5. If a multi reader multi case (MRMC) comparative effectiveness study was done, If so, what was the effect size of how much human readers improve with AI vs without AI assistance
- No, a multi-reader multi-case (MRMC) comparative effectiveness study was not performed. This device is a
physical implant, not an AI-powered diagnostic or assistive tool.
6. If a standalone (i.e. algorithm only without human-in-the-loop performance) was done
- Not applicable. This device is a physical implant, not an algorithm. The "standalone" in the device name refers to its design as an intervertebral fusion device that does not require an anterior plate.

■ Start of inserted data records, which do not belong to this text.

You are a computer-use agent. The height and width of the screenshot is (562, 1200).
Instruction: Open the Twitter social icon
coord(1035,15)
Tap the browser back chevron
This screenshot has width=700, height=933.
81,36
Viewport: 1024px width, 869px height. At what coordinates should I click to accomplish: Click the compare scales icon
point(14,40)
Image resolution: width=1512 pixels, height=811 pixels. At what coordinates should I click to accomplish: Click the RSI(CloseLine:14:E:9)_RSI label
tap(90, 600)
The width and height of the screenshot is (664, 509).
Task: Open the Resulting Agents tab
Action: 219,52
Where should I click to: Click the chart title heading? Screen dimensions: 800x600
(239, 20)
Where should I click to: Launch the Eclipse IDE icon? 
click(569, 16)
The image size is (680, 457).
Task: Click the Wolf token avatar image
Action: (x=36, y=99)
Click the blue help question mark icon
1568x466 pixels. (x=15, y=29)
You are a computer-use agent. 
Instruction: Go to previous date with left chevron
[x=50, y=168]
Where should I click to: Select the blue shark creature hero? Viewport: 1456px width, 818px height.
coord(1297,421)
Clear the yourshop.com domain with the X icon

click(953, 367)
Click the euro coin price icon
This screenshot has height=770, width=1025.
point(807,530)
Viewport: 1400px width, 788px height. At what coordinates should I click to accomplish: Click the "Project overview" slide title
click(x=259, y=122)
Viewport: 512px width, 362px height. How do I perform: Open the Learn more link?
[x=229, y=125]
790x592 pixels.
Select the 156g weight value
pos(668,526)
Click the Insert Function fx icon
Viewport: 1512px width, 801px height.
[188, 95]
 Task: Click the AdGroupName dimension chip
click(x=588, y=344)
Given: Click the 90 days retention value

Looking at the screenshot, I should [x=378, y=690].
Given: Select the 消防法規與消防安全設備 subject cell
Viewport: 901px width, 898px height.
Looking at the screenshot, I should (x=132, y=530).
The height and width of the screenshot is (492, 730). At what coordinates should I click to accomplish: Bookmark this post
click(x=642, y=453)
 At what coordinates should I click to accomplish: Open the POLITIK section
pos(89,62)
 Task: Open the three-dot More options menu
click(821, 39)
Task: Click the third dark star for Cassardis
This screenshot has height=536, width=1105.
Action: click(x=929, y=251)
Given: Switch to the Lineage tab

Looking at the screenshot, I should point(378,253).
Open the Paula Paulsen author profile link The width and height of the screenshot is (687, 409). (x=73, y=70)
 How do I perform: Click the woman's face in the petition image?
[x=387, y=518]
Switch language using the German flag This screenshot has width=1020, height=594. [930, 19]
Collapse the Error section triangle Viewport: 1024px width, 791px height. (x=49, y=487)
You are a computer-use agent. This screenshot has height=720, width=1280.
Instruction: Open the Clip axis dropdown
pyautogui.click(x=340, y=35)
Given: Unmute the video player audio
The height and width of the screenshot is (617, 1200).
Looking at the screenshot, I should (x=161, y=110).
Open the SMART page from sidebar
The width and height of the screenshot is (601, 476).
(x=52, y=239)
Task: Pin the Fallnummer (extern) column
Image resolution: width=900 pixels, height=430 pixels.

7. The type of ground truth used (expert consensus, pathology, outcomes data, etc.)
- For the mechanical testing, the ground truth was defined by established engineering standards (ASTM F-2077 and F-2267) and the performance specifications of the device itself, with the aim of demonstrating that the device performed "as designed" and met/exceeded these specifications.
- For substantial equivalence, the ground truth was based on the characteristics and performance of the legally marketed predicate device (K083389).
8. The sample size for the training set
- Not applicable. This is a physical medical device undergoing mechanical validation, not a machine
learning model requiring a training set.
9. How the ground truth for the training set was established
- Not applicable, as there was no training set for a machine learning model.